_Problem to work on_: Give again in full, requests included, only the part that opens with the line containing "986x484 pixels." and closes with the line containing "(x=13, y=354)". In those lines, multiply every coordinate in the answers by 2 and round to whole numbers with halves rounded up, and leave the pictures out.

════════════════════

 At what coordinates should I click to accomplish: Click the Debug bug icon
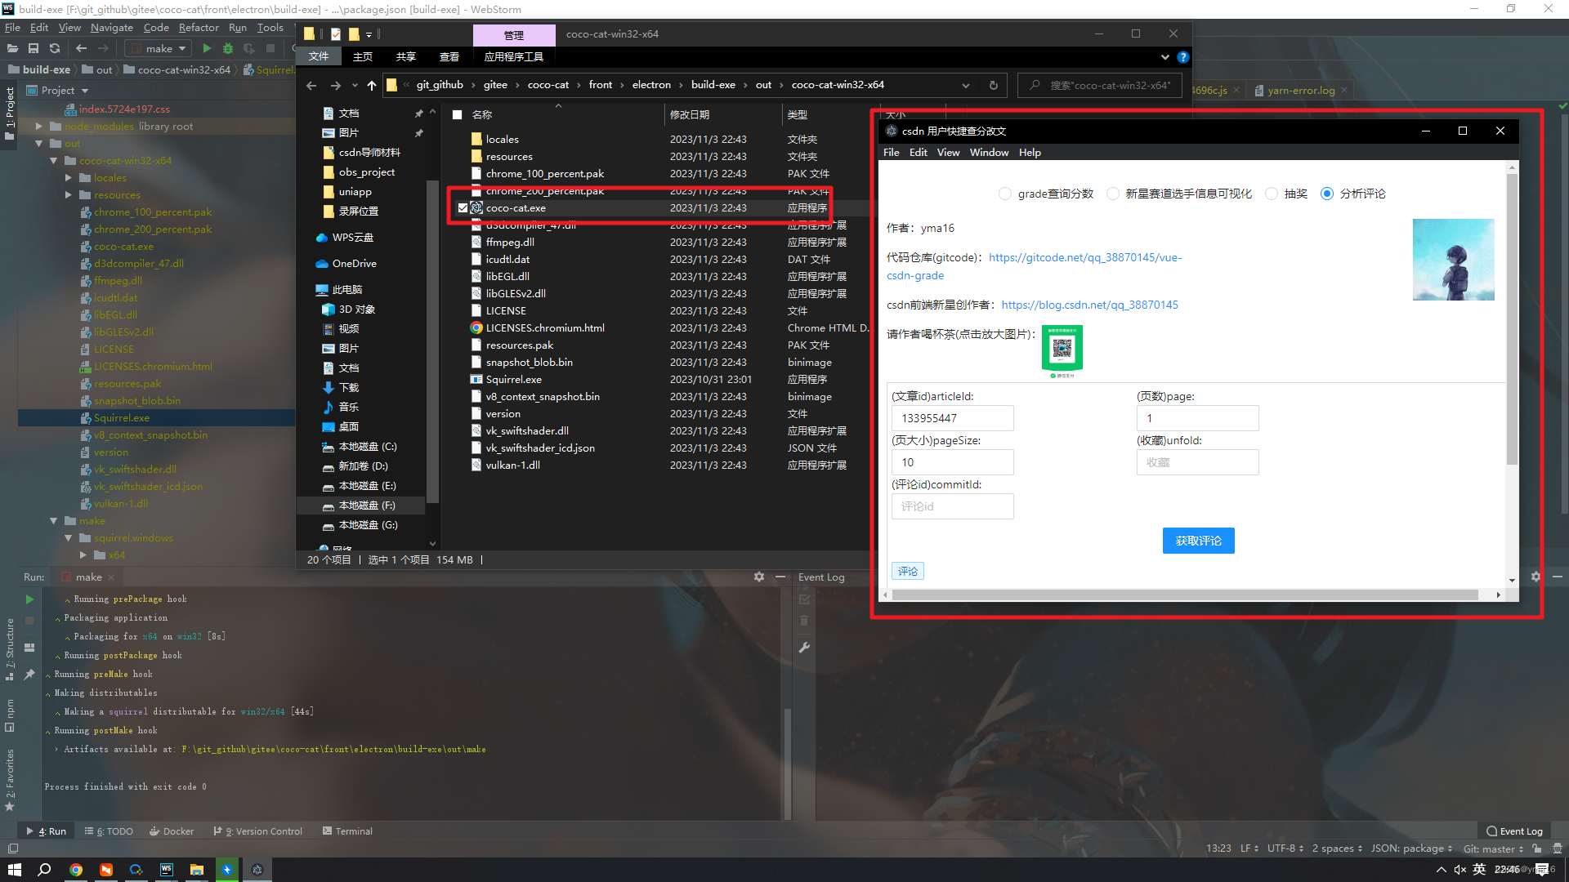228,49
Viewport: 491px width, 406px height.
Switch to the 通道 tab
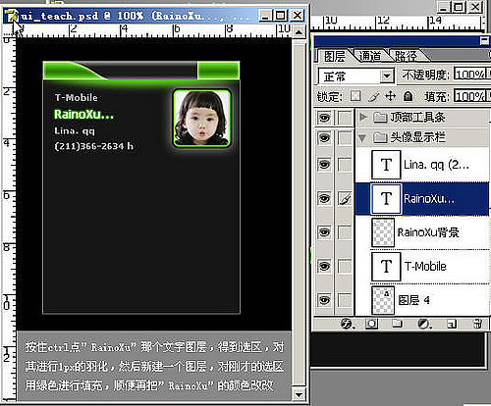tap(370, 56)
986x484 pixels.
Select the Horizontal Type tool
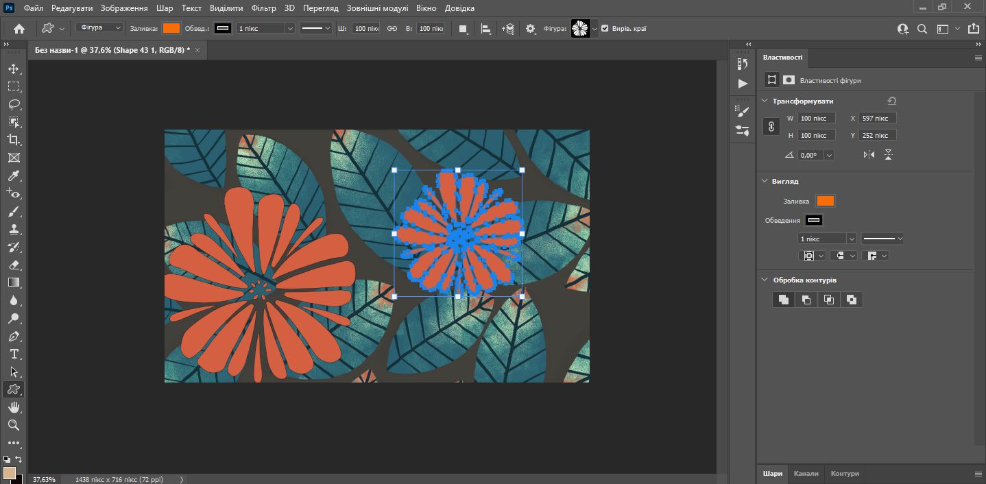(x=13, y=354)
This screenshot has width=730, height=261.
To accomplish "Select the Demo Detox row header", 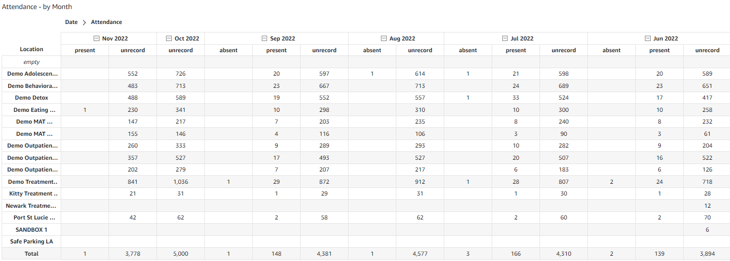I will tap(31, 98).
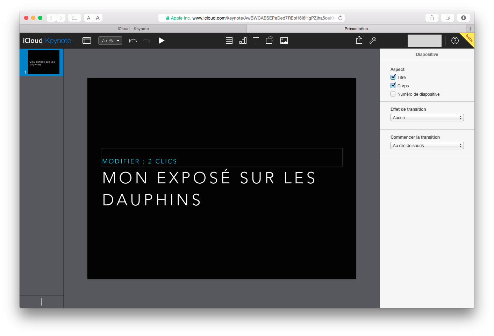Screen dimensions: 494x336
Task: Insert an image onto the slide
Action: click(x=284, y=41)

════════════════════

_Answer in full_:
986x484 pixels.
Select the Horizontal Type tool
(x=26, y=708)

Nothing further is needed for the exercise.